Le mauvais temps a obligé de postposer le jour de l’Aigle jusqu’au 13 août et, même ce jour-là, ce n’est pas avant l’après-midi que la Luftwaffe apparaît en force pour entamer l’offensive soutenue contre les forces aériennes et les installations au sol de la RAF.
Ce 12 août, à 17 heures précises, les téléscripteurs crépitent dans les salles d’opérations des unités de la Luftwaffe. Par ordre du chef suprême de la Luftwaffe, « l’Adlertag » est fixé au lendemain 13 août à 07h30.
Le jour de l’aigle, c’est le nom de code donné à l’opération décisive contre l’Angleterre. Tout ce qui peut voler décollera avec pour mission d’anéantir la RAF et, en particulier, ses chasseurs, soit en combat direct, soit sur ses aérodromes. Le deuxième jour, les attaques viseront la région de Londres et elles redoubleront d’intensité le troisième jour.
La maîtrise du ciel dans le sud de l’Angleterre est donc l’enjeu principal du « jour de l’aigle ». Une fois encore, les Allemands vont céder au mirage du « coup décisif », comme ils l’ont fait à Varsovie, à Rotterdam, lors de l’opération « Paula », comme ils le referont lors de « Barbarossa ».
Ce que n’a pas encore compris la Luftwaffe, c’est que la supériorité aérienne ne s’acquiert pas une fois pour toutes, elle reste une bataille de chaque jour et nécessite de la constance dans l’effort et une stratégie bien définie. Or, ce sont deux points sur lesquels la Luftwaffe va cruellement pécher en cét été de 1940.
Cette fois on respecta la date, mais de justesse. Comme l’avaient prévu les météorologistes de la Luftwaffe, la matinée fut orageuse. Goering décida immédiatement, de remettre les opérations à l’après-midi, le ciel devant s’éclaircir, selon les prévisions. Mais les ordres du Maréchal arrivèrent trop tard pour empêcher le décollage de 74 bombardiers Dornier escortés de 50 Me-110, qui se dirigeaient déjà vers les aérodromes et les installations de la R.A.F., dans le Kent.

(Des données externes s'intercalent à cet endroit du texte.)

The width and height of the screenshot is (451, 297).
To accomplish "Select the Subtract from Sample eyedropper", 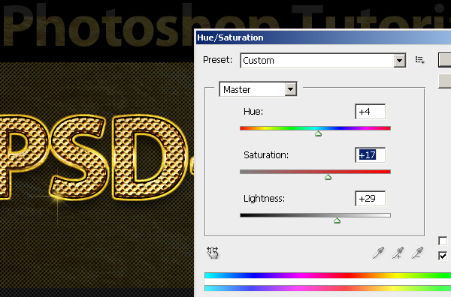I will pyautogui.click(x=417, y=253).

De toute urgence, le maréchal Kesselring rappela ses avions par radio. Les Messerschmitt firent rapidement demi-tour. Quant aux Dornier, ils étaient placés sous le commandement du colonel Fink en personne. Le commandant de la bataille de la Manche avait attendu ce jour avec impatience. Il décida donc de poursuivre l’opération, comptant sur les nuages pour lui assurer la protection qu’il venait de perdre avec le rappel de son escorte de chasseurs. La chance était de son côté. Une équipe d’opérateurs radar de la R.A.F. fit une erreur de calcul et communiqua au Fighter Command un renseignement inexact sur le nombre de bombardiers qui approchaient, de sorte que les chasseurs décollèrent en nombre insuffisant pour aller à la rencontre d’une force de bombardement considérable. Finalement, les Dornier passèrent au travers et lancèrent leurs bombes sur l’aérodrome de Eastchurch.. Au cours des combats qui suivirent, Fink ne perdit que quatre appareils et en eut quatre autres endommagés.
Les pilotes qui rentrèrent en France affirmèrent avoir mis hors service une base de la R.A.F. et détruit 10 Spitfire au sol. En réalité, Eastchurch n’avait que des chasseurs de seconde ligne et des bombardiers légers; aussi fut-elle remise en service dix heures plus tard.